I will say if your going to put a check meter in, put a sticker on it indicating its a private meter do not read, its not the first time a meter reader cant read one meter correctly let alone confuse the poor fella with two meters…
The water meter needs to be WRAS approved (As Robert said potable), there are also two types of water meter, Single Jet and Multi Jet. The difference is the price and accuracy, if you are patient you can find a second hand Multi Jet meter with a reed switch attached on eBay for about £40.
WRAS probably means nothing in Belgium - it’s the body that sets the standards for equipment in/around the water supply in the UK.
I’d swear blind that I inherited that wallpaper, and hadn’t got round to doing anything about it.

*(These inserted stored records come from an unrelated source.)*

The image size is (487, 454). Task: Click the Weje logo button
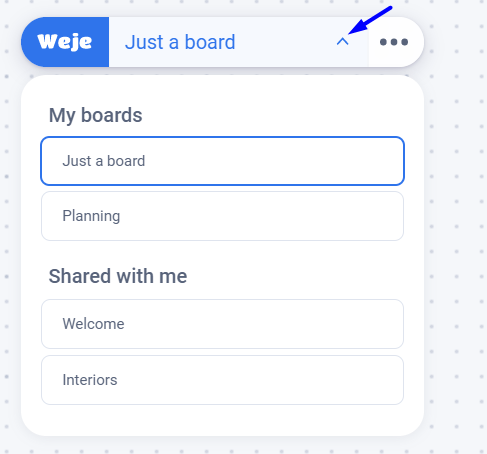65,42
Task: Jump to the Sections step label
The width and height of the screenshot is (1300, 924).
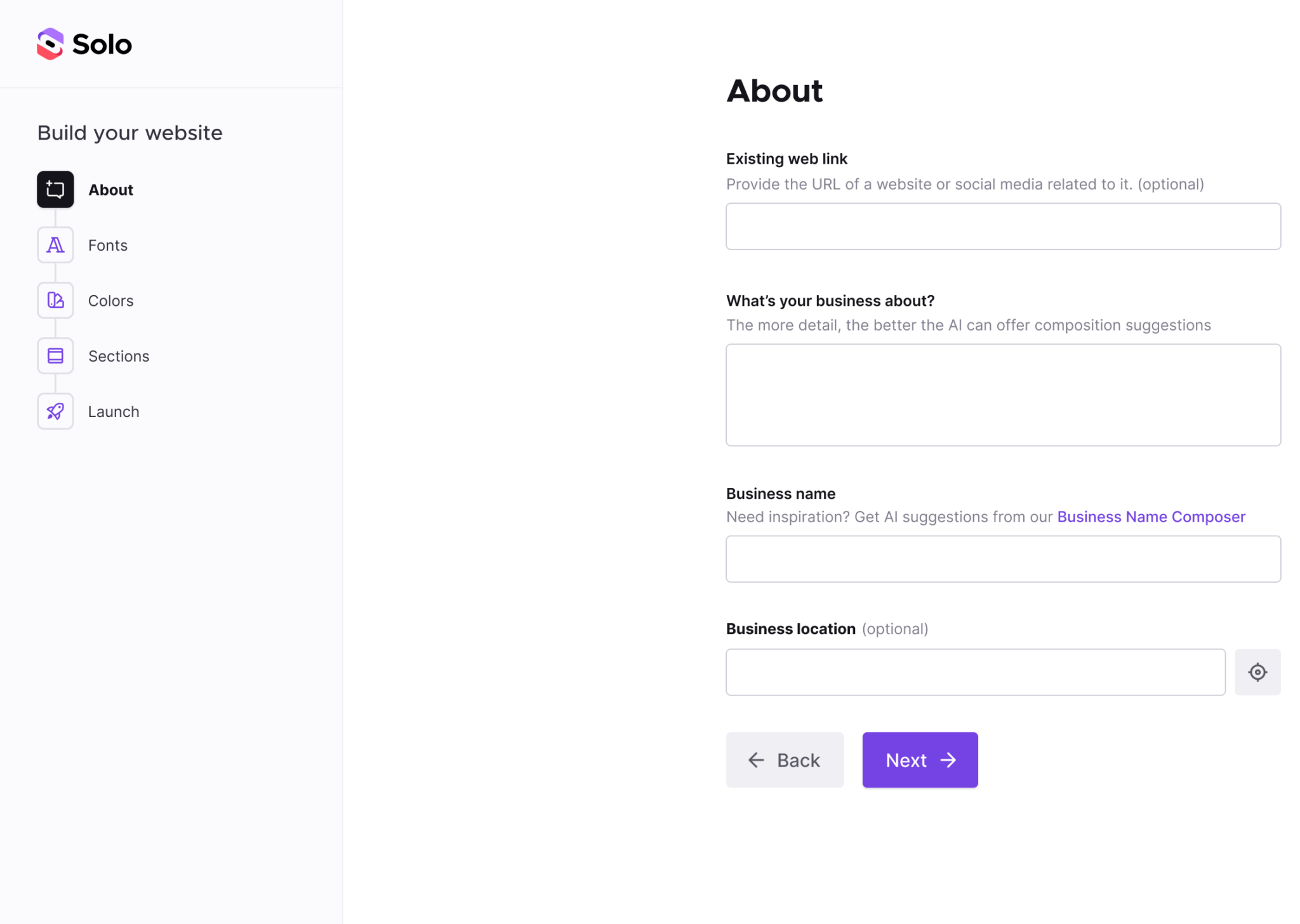Action: coord(119,356)
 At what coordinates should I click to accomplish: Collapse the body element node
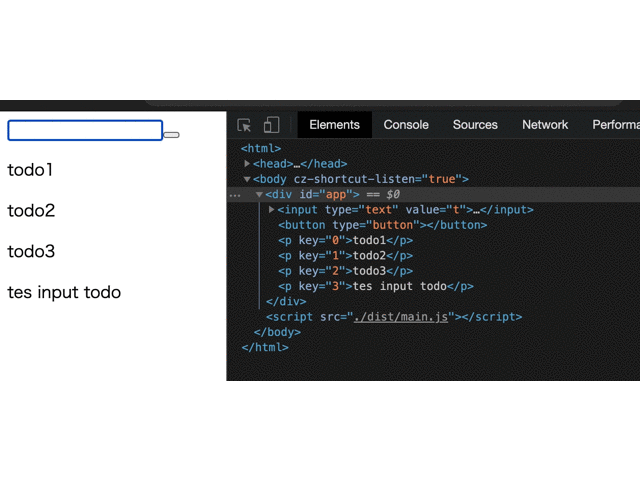click(x=247, y=179)
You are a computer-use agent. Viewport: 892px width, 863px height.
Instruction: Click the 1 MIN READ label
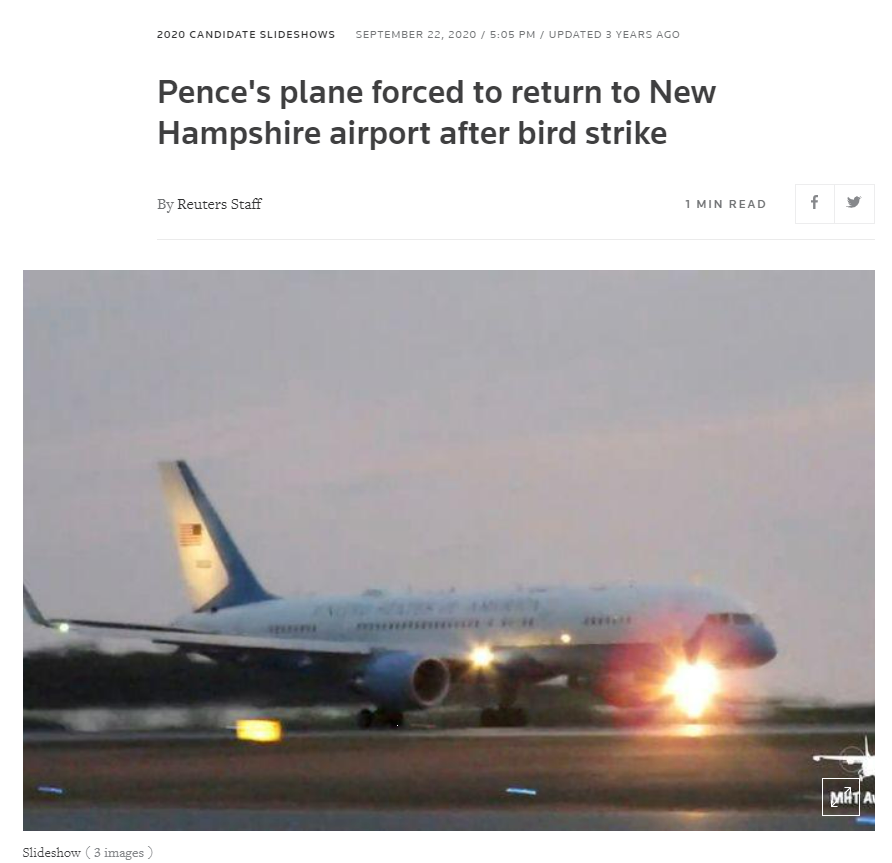tap(726, 204)
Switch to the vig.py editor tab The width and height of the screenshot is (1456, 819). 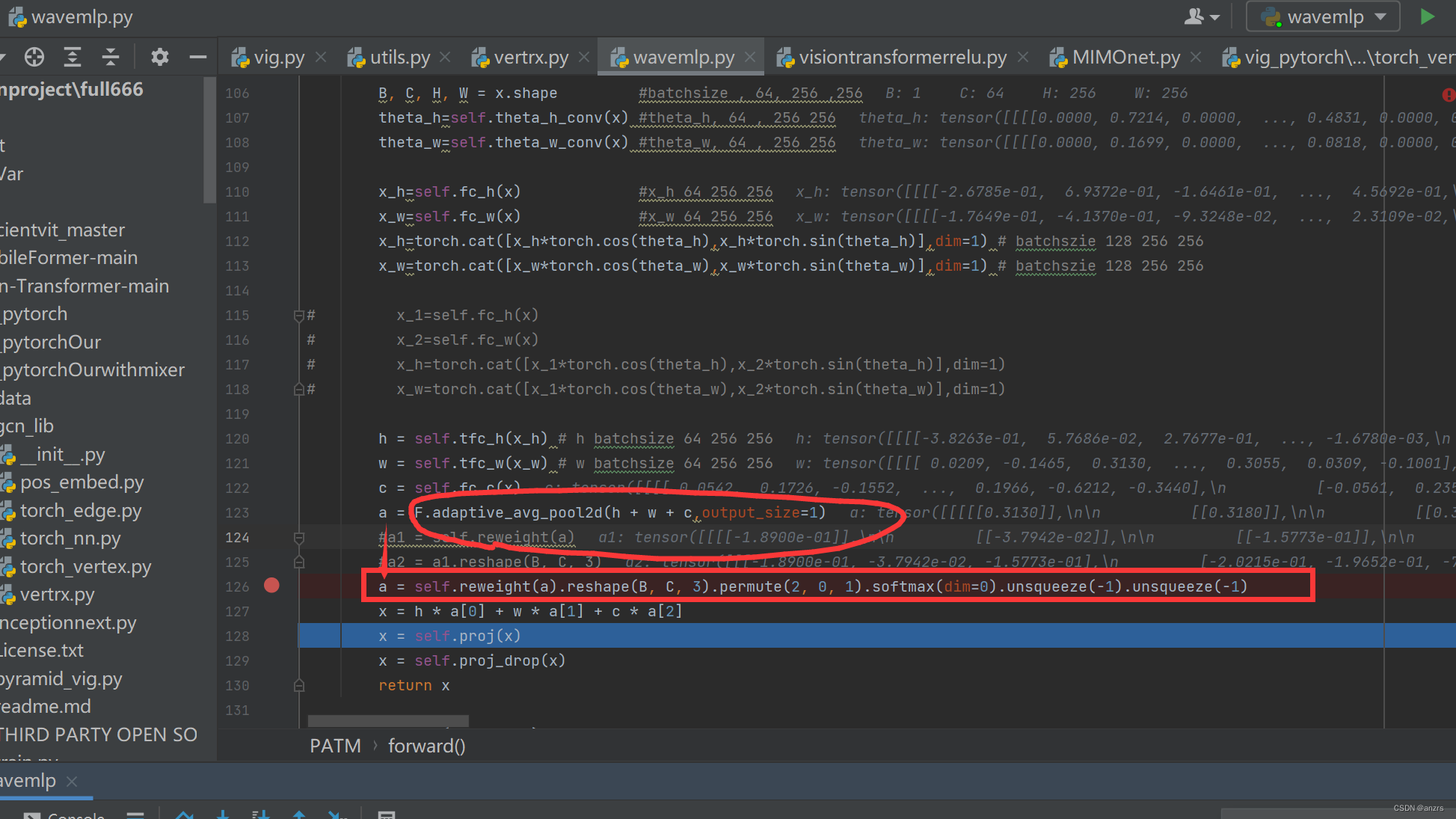pos(278,58)
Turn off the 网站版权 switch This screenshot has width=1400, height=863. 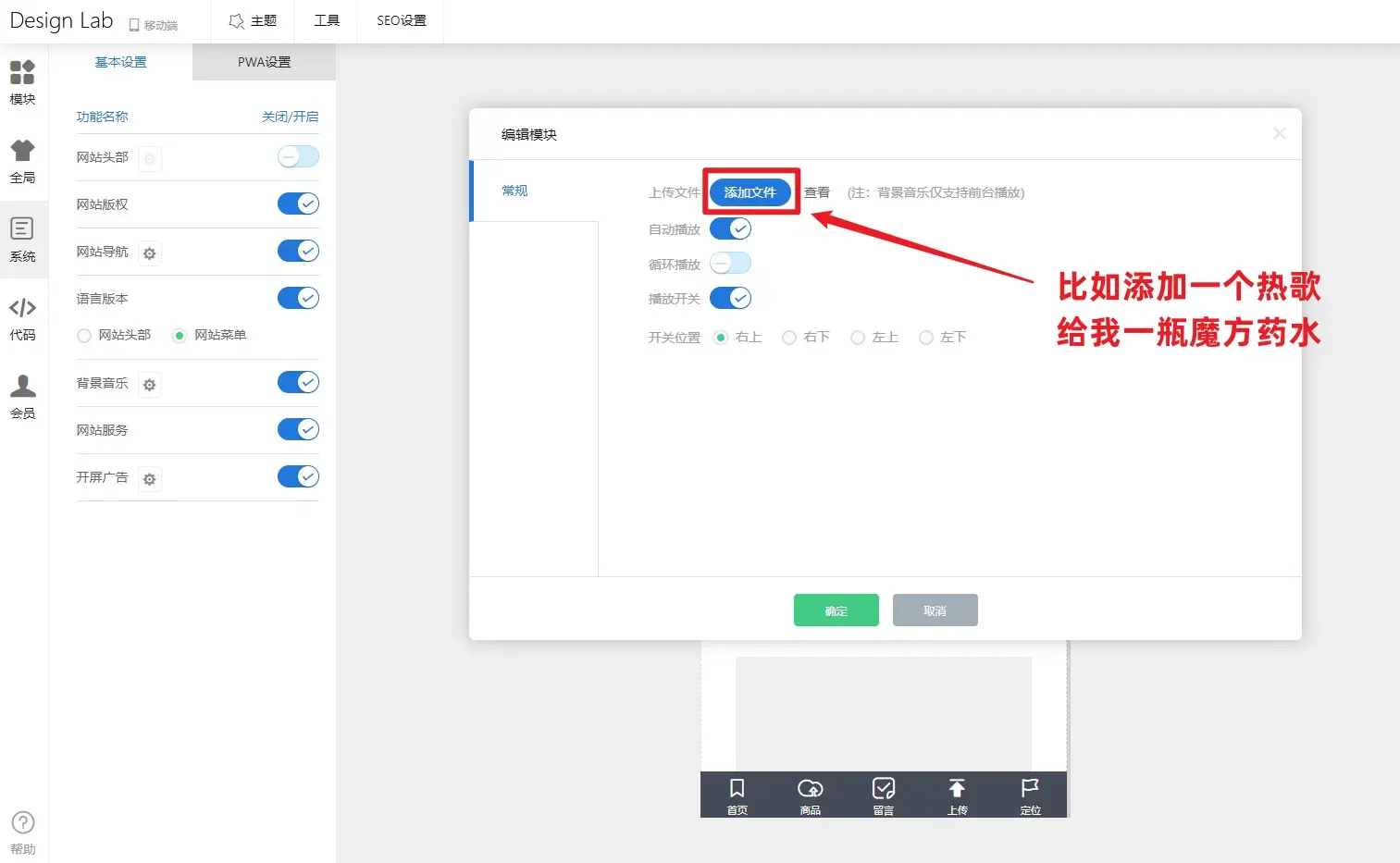(298, 203)
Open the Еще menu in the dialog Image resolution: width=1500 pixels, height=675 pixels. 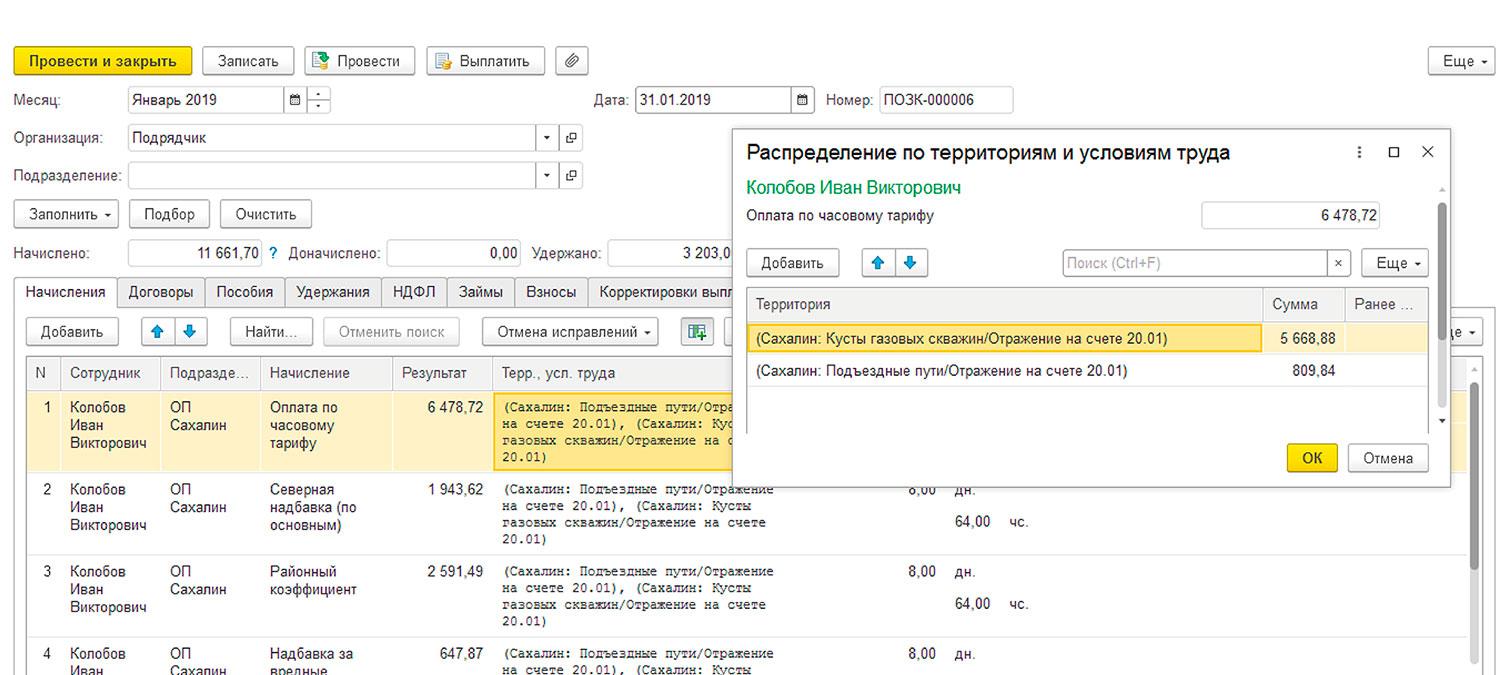tap(1395, 263)
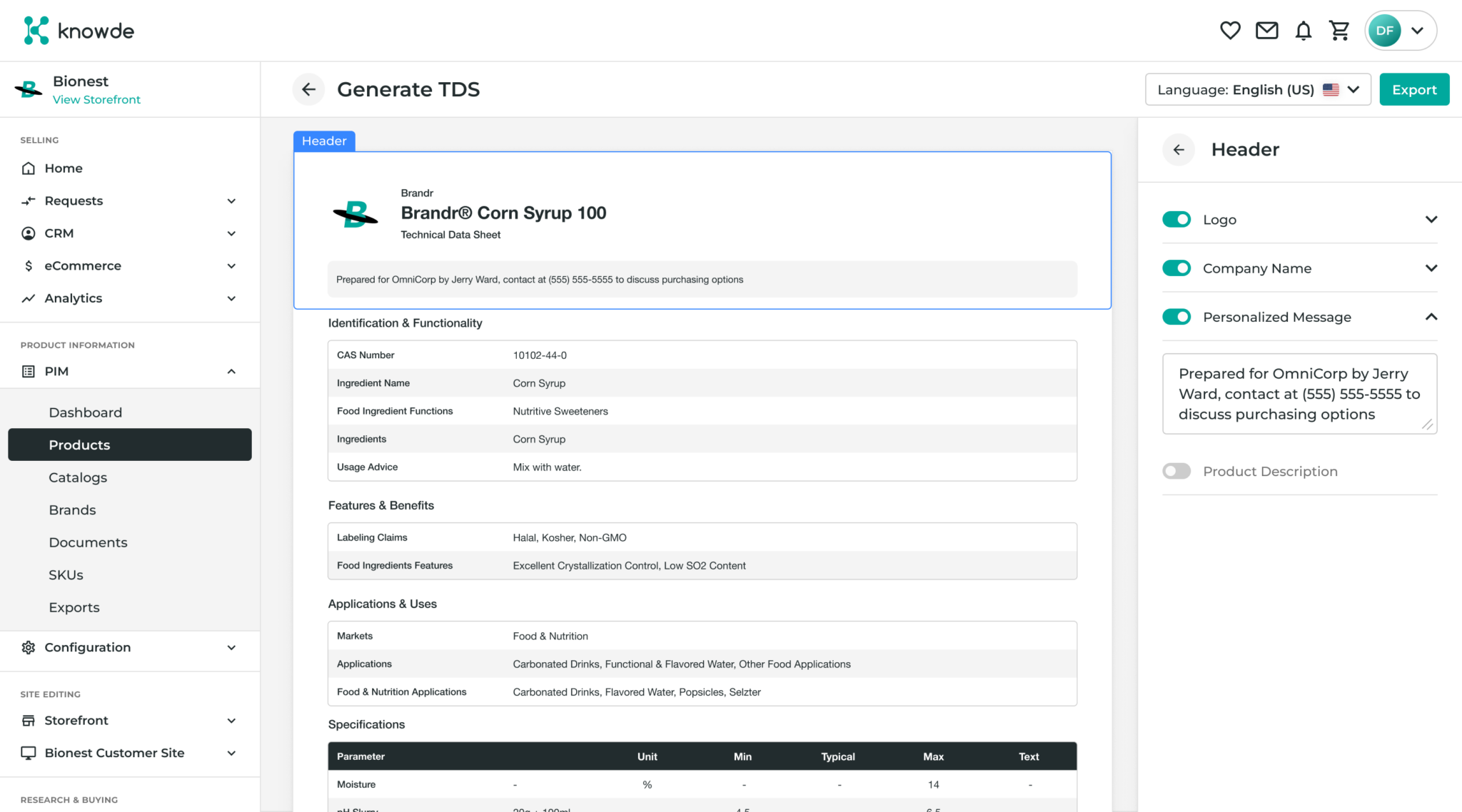Open the Language: English (US) dropdown
The image size is (1462, 812).
click(1257, 89)

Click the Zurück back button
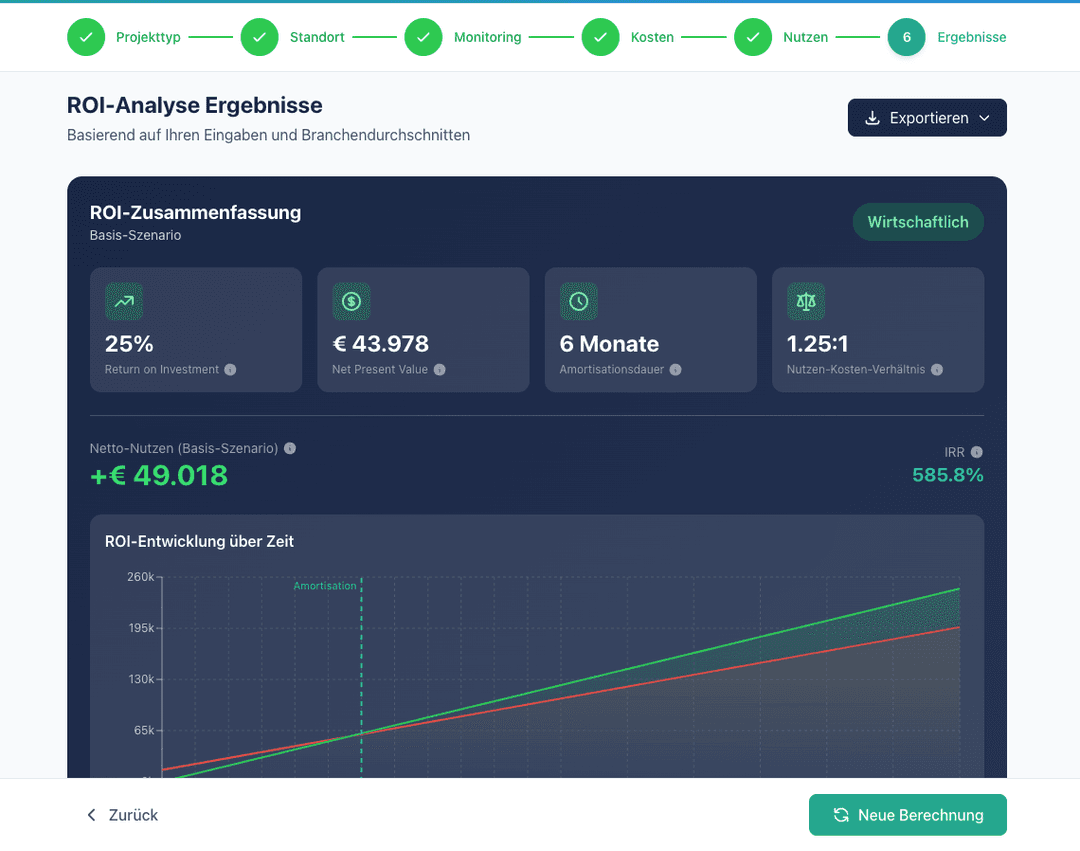pyautogui.click(x=122, y=815)
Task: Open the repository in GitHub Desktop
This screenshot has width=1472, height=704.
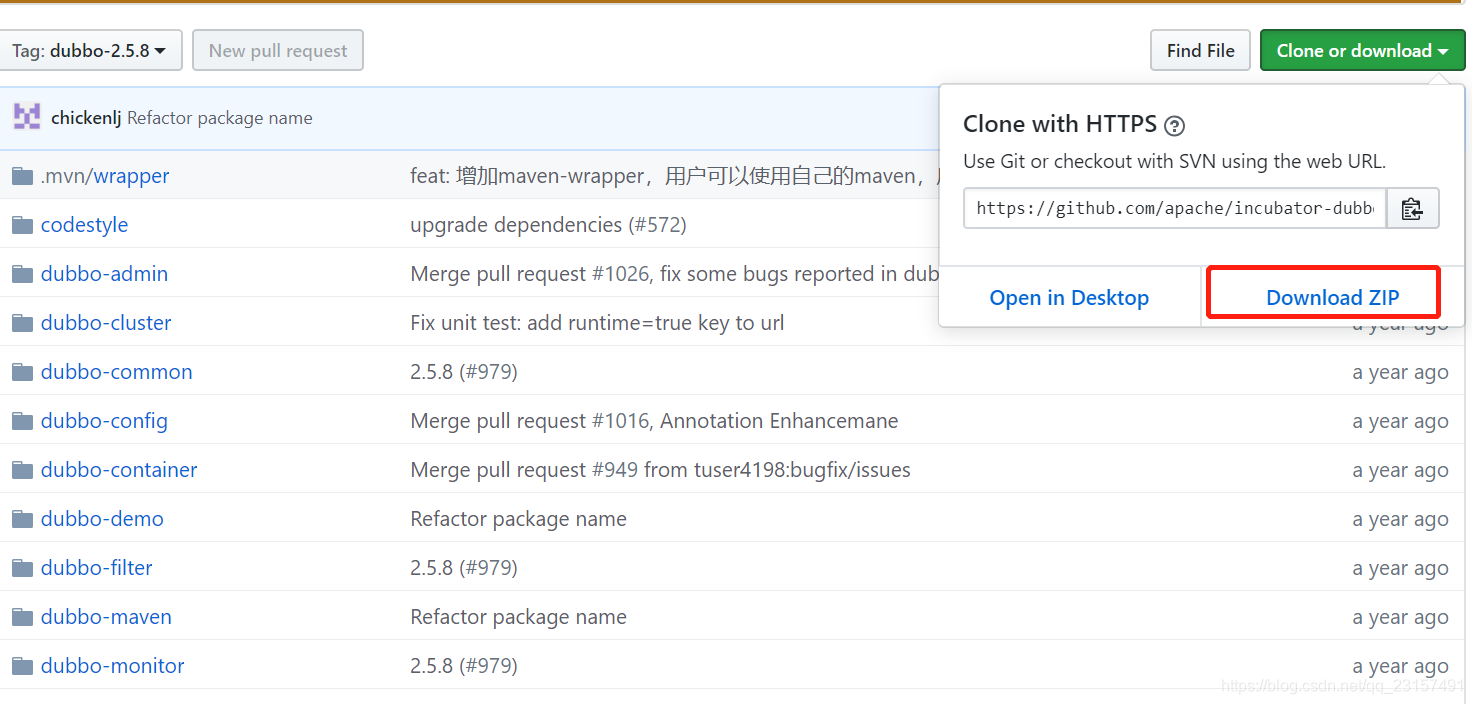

Is it possible that your water meter has a “remote read” capability? My water meter is “analog” (physical wheels that go round) and is in the middle of a field with no electricity supply, but the meter-reading person reads it while simply driving past in a van. They don’t get out of the van and I don’t suppose they know exactly where the meter is.
Water companies have a programme of replacing older meters by these “AMR” devices as it saves them money. EG Water meters - help and advice
It has occasionally occurred to me to see if I could acquire and/or make a reader that could emulate this and feed it into my Emon system, but I haven’t progressed this idea. I’d be interested if anyone else has tried it.
(I haven’t looked into it, but I think the energy needed to perform the meter reading comes entirely from the reading device via RF waves; I don’t think the meter itself has a battery but I could be wrong.)